(Records drawn from a dataset)
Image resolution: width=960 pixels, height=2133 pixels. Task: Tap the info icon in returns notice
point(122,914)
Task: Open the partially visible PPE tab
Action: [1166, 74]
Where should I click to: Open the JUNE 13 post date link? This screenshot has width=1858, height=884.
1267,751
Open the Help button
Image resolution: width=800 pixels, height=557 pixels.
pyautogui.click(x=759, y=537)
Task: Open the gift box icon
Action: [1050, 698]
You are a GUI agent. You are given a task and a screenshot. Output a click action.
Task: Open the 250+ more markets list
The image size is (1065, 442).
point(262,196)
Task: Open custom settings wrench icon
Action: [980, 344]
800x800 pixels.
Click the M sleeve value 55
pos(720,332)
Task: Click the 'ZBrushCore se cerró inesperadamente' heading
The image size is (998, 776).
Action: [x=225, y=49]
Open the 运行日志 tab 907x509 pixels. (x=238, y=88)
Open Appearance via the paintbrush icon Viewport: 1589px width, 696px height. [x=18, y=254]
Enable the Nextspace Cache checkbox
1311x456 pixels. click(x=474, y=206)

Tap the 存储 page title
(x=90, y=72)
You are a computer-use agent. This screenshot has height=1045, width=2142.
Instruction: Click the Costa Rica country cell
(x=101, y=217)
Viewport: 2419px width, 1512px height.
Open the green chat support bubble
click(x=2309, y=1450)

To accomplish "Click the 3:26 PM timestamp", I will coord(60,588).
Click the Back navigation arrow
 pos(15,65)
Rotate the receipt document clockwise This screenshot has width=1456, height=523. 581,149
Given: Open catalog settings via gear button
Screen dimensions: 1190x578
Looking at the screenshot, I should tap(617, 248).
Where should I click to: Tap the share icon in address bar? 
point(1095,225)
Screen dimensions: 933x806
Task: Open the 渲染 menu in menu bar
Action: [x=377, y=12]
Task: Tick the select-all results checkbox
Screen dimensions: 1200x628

» DESCRIPTION OF THE TASK
Print precisely the lines from the one with "Screen dimensions: 1190x578" through the end of the data above, adding nothing.

» REPLY
Screen dimensions: 1190x578
Looking at the screenshot, I should tap(617, 248).
Where should I click to: Tap the share icon in address bar? 
point(1095,225)
Screen dimensions: 933x806
Task: Open the 渲染 menu in menu bar
Action: [x=377, y=12]
Task: Tick the select-all results checkbox
Screen dimensions: 1200x628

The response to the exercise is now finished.